The Army, CRPF, and the Special Operation Group (SOG) of J&K Police and continuing their hunt for the hiding terrorists, who were intermittently firing at the security forces. Their movement is being tracked by drones. The security forces have cordoned the entire area and schools have been shut till completion of the operation.
In the Uri sector in north Kashmir, Pakistani forces violated the ceasefire and opened fire as cover to enable three terrorists to infiltrate through the line of control (LoC), on Saturday. However, alert Army troops eliminated the three heavily armed infiltrating terrorists.
The Army’s Srinagar-based Chinar Corps said that a Pakistani post in the vicinity of the LoC indulged in firing to prevent our soldiers reaching the body of a killed terrorist.

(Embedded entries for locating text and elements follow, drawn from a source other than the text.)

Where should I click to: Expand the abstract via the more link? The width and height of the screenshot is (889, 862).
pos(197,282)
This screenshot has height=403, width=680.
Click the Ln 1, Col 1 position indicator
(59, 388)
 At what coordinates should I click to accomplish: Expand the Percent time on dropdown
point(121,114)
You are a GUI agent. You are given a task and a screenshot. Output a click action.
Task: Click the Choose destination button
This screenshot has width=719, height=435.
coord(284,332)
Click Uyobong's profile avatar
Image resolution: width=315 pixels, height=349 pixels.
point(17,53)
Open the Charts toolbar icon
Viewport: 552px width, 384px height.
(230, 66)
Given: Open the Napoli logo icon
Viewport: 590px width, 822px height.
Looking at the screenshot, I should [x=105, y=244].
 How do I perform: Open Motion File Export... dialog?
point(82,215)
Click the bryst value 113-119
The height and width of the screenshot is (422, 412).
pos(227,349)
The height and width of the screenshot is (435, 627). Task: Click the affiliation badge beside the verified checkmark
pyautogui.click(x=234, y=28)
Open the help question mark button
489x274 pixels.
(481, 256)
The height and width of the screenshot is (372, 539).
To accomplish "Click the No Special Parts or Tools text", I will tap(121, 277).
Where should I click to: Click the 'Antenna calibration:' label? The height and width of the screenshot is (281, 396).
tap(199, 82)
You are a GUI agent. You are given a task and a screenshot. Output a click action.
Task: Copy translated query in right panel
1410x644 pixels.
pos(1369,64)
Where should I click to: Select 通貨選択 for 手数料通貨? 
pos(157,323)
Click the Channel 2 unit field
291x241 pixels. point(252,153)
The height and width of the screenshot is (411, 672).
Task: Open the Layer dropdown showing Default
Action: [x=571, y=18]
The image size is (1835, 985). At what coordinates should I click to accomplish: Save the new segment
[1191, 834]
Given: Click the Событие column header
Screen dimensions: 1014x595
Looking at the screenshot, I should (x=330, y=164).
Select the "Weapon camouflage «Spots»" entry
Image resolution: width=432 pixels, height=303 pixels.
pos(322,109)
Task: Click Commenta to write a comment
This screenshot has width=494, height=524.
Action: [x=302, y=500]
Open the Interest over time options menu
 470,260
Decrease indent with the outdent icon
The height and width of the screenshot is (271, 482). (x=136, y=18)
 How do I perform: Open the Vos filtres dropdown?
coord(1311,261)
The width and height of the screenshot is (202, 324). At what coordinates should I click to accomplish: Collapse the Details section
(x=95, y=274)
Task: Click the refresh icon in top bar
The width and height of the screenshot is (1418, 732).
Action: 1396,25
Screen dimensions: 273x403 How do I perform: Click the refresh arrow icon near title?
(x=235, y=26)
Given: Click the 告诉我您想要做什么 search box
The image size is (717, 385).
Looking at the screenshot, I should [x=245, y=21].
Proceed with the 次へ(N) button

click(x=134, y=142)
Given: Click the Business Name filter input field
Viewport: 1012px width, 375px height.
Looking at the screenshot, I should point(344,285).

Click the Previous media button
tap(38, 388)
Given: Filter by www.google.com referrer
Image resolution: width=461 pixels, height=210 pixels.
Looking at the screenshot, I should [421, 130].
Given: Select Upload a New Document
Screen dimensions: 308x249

In a bid to plug the infiltration routes of terrorists in the Uri sector, the Chinar Corps commander, Lt Gen Rajiv Ghai, visited the forward areas of Uri to review the anti-infiltration and counterterrorism grid along the LoC, on Sunday.
The drift towards long-stretched encounters after a lull has shifted the spotlight to south Kashmir and Rajouri-Poonch districts of Jammu. Prolonged encounters were also witnessed in forest areas of north Kashmir’s Kupwara where the Army suffered casualties as well. This indicates that Pakistani agencies have changed the training pattern of terrorists to jungle warfare instead of face-to-face encounters.
It is after 20 years of peace that the Rajouri, Poonch, and Reasi districts of Jammu are again witnessing terror strikes. Peace prevailed in these areas along the Pir Panjal Range after the Army’s Operation Sarapvinash in 2003, which saw hundreds of Pakistani terrorists, who had built concrete bunkers on the mountainous terrain, neutralized.
In May, 10 soldiers, including five of Para SF commandos, were killed in the Rajouri and Poonch districts in two separate ambushes laid by terrorists. However, terrorists had then escaped after inflicting these casualties. They were later tracked and eliminated.